Control of Nutsedge with SedgeHammer®+ using Hose-End Sprayer
- Open the box of SedgeHammer®+, then the foil envelope to get access to the small sack of water soluble packaging containing the granules.
- Drop the water soluble “baggie” into the sprayer, and be sure to use hot water when using a hose-end sprayer. Be sure to fill the sprayer to the 2 gallon mark, if your intent is to spray 1,000 to 2,000 sq ft. It’s OK to use a higher spray volume when using a hose-end sprayer (say 3 gallons) but it’s not prudent to use try to apply SedgeHammer®+ via a hose-end sprayer in less than 2 gallons of water.
- After you’re sure the granules and water soluble bag have dissolved, add a package of Kalo DRI™ nonionic surfactant, and stir. A good surfactant helps increase the effectiveness of SedgeHammer®+ on nutsedge.
- This spray solution (2 gallons) containing SedgeHammer®+ can cover between 1,000 and 2,000 sq ft of infested turf. As you’re moving about your lawn, dragging your hose behind you, be sure to keep the spray solution in the sprayer agitated. A wife is usually very effective at helping you achieve this “state.”
- Do not soak the nutsedge patches – make only one pass, or a maximum of two passes, with the sprayer pattern over each patch of nutsedge.

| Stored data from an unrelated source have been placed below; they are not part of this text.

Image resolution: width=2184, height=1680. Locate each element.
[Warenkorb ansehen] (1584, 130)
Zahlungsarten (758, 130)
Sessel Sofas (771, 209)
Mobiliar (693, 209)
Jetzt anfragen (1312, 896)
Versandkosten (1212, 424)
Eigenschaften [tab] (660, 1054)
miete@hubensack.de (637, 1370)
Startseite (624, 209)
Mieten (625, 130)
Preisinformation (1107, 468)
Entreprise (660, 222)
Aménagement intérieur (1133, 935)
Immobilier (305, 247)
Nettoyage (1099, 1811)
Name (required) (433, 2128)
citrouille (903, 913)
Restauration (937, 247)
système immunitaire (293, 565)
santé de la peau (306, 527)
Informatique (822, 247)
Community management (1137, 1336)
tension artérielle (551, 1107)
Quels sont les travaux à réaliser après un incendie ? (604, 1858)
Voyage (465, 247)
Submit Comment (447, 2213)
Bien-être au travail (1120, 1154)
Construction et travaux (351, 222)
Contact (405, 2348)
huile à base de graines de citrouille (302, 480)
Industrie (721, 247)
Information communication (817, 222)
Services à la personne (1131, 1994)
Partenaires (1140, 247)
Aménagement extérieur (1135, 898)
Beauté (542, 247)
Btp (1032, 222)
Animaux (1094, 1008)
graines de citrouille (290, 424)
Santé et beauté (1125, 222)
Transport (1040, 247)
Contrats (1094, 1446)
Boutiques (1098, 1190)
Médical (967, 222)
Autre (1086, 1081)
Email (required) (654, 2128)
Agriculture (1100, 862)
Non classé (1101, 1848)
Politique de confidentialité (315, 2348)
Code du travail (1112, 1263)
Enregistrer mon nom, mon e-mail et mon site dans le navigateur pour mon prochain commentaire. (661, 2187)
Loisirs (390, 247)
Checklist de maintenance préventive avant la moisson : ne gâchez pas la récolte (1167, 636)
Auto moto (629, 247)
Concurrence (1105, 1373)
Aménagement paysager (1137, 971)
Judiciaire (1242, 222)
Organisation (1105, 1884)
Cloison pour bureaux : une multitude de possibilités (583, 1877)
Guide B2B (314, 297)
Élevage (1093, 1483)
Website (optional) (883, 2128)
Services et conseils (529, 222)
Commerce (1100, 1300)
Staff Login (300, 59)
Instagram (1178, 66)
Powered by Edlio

- If you have left over liquid, kill the nutsedge in your neighborhood. This product will not last very long once mixed. Maybe 2 to 3 days, but certainly no longer than that.
- Do not contact the foliage of desirable plants, but if you do, it’s not as unforgiving as glyphosate products. If you do accidentally make contact with foliage of ornamental plants, wash with fresh water, as quickly as possible.
- It’s best to spray nutsedge ~2 days after mowing, when it’s easy to detect amongst the turfgrass. Wait at least one day before mowing or watering after application. We like to spray in the evening when the neon-green coloration is easier to detect.
- Death is slow. Nutsedge won’t die completely for 21 to 25 days, but it won’t regrow after the first mowing following application. If you notice regrowth 3 to 7 days after spraying, it’s most likely that you missed that patch, or sprayed too lightly.
- This product does not kill any other significant lawn and garden weeds, so you needn’t waste time spraying them. You can spray SedgeHammer®+ along with any broadleaf product, too.